Join the Greenbrier Historical Society, Greenbrier Valley Theatre, and Carnegie Hall for a series of special programming and events from June 16 to June 21, 2013!
150 Years of Stereotypes: Exploring West Virginia in Literature and History
The Greenbrier Historical Society and the Greenbrier Valley Theatre are co-hosting “150 Years of Stereotypes” on Tuesday June 18th at 7:30 PM. This free program, held at Greenbrier Valley Theatre, features writer Glenn Taylor and historian David Corbin and will explore how stereotypes play a role in how West Virginians are perceived and how we view ourselves, both historically and today.

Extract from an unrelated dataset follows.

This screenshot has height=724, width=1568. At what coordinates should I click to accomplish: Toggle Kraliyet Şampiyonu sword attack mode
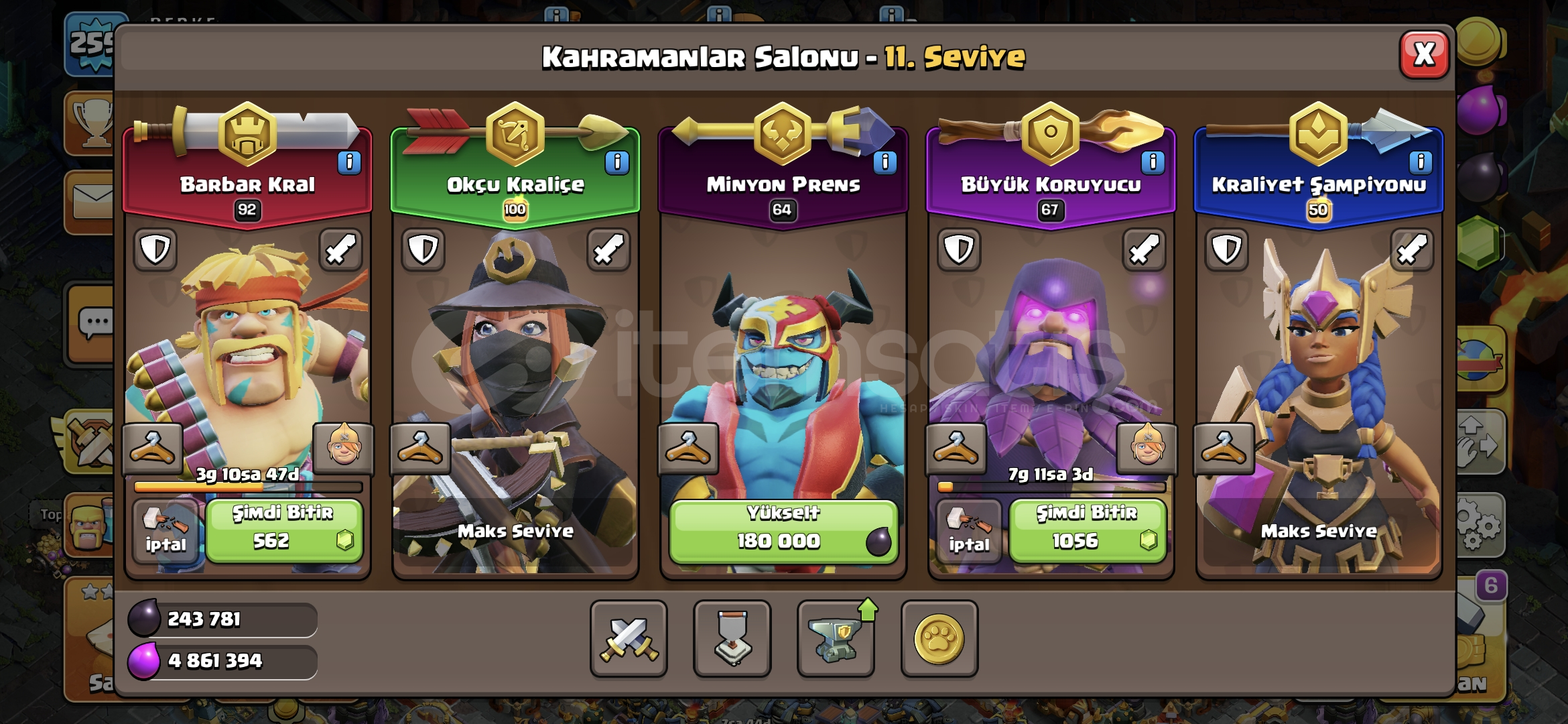(1412, 249)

Seating is limited, so please reserve your seats today. Tickets are available at Greenbrier Valley Theatre, located at 113 E. Washington Street, Monday-Friday 1pm to 5pm or at the Greenbrier Historical Society, located at 301 W. Washington Street, Monday-Saturday from 10am-4pm.
Learn about the Greenbrier Ghost and Greenbrier Martyr
If you’ve seen the Greenbrier Valley Theatre’s performances of The Greenbrier Ghost and The Greenbrier Martyr, stop by the Greenbrier Historical Society’s North House Museum through June to learn a little more about these historical figures and see artifacts associated with the stories. Among other items, GHS has a drawing completed by Edward “Trout” Shue while he was in prison for killing his wife Zona Heaster, and items found in the well where David Creigh disposed of the Union soldier’s body. The Greenbrier Historical Society, located at 301 West Washington Street in Lewisburg, is open free to the public Monday-Saturday 10am to 4pm.
Civil War Artifacts On Display
As West Virginians, this year celebrates not only the 150th anniversary of the American Civil War, but also 150 years of statehood. The Greenbrier Historical Society will be hosting a traveling exhibit Born of the Rebellion: West Virginia Statehood from July 15th to August 9th. Until then, GHS will have a number of Civil War artifacts on-display in the North House Museum to celebrate the Greenbrier Valley’s role in the conflict that ultimately brought about statehood.